* ABOUT THIS EXERCISE
From the entries below, please output exactly the lines starting at the one containing "借貸管道 (33, 2328)" and ending at the one containing "理財 (72, 2469)", both included.

* PROVIDED RECORDS
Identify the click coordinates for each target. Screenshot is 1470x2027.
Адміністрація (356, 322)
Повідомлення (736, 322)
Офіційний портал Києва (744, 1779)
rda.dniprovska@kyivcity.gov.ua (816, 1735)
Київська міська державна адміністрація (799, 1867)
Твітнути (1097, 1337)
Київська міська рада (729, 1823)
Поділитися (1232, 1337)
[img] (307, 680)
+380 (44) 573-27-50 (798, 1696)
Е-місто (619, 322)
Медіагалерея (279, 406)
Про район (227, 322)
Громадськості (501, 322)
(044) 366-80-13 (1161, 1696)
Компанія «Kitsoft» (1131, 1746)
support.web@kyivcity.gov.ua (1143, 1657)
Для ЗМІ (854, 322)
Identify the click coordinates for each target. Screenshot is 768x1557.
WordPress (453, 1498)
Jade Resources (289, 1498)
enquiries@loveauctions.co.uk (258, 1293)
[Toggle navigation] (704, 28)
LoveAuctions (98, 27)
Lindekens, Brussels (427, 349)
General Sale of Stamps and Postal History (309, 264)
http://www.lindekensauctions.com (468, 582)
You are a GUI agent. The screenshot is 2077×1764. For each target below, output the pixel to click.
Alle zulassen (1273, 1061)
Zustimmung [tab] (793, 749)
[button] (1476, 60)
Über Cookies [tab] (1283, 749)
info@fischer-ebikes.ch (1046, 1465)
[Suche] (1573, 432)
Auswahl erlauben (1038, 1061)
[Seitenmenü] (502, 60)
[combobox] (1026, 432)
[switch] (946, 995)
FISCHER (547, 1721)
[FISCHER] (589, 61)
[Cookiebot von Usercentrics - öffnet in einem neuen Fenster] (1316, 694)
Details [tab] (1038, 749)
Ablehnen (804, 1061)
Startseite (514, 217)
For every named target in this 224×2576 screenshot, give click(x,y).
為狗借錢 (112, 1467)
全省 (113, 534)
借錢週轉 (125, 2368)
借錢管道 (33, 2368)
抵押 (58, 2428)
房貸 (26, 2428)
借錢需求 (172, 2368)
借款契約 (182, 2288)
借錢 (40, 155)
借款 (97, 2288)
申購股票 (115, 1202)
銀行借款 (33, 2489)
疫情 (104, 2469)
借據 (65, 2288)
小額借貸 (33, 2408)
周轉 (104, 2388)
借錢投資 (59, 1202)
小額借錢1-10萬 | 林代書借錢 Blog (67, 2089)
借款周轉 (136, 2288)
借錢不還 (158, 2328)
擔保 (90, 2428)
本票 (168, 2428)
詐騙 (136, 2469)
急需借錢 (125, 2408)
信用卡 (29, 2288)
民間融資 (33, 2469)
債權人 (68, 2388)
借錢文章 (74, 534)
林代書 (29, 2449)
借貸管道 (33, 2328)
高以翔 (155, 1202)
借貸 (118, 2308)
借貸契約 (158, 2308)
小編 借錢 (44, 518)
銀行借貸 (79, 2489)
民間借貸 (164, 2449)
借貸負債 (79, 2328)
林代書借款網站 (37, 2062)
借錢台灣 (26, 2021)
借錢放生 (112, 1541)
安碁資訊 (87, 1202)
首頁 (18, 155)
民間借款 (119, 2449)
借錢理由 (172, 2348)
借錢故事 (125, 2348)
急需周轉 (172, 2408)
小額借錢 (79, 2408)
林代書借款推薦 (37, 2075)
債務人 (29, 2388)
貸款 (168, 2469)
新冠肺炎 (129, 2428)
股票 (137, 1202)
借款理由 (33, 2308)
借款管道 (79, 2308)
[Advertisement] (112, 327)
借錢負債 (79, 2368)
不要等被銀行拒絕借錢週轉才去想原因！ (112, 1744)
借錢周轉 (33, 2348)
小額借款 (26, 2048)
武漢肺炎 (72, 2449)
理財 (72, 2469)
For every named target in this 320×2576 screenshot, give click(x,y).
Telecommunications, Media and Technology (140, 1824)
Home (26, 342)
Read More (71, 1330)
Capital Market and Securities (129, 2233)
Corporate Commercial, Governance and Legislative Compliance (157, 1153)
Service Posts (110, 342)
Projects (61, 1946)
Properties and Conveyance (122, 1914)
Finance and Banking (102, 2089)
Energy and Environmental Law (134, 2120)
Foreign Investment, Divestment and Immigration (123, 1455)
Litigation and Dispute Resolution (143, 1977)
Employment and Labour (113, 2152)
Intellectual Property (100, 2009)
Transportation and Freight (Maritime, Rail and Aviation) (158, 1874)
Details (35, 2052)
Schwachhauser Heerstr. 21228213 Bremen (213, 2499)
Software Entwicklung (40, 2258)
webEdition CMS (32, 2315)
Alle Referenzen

* WRITTEN RESPONSE
借貸管道 (33, 2328)
高以翔 (155, 1202)
借貸 (118, 2308)
借貸契約 (158, 2308)
小編 借錢 (44, 518)
銀行借貸 (79, 2489)
民間借貸 (164, 2449)
借貸負債 (79, 2328)
林代書借款網站 (37, 2062)
借錢台灣 (26, 2021)
借錢放生 (112, 1541)
安碁資訊 (87, 1202)
首頁 (18, 155)
民間借款 (119, 2449)
借錢理由 (172, 2348)
借錢故事 (125, 2348)
急需周轉 (172, 2408)
小額借錢 (79, 2408)
林代書借款推薦 (37, 2075)
債務人 (29, 2388)
貸款 (168, 2469)
新冠肺炎 (129, 2428)
股票 (137, 1202)
借款理由 (33, 2308)
借款管道 (79, 2308)
[Advertisement] (112, 327)
借錢負債 (79, 2368)
不要等被銀行拒絕借錢週轉才去想原因！ (112, 1744)
借錢周轉 (33, 2348)
小額借款 (26, 2048)
武漢肺炎 (72, 2449)
理財 (72, 2469)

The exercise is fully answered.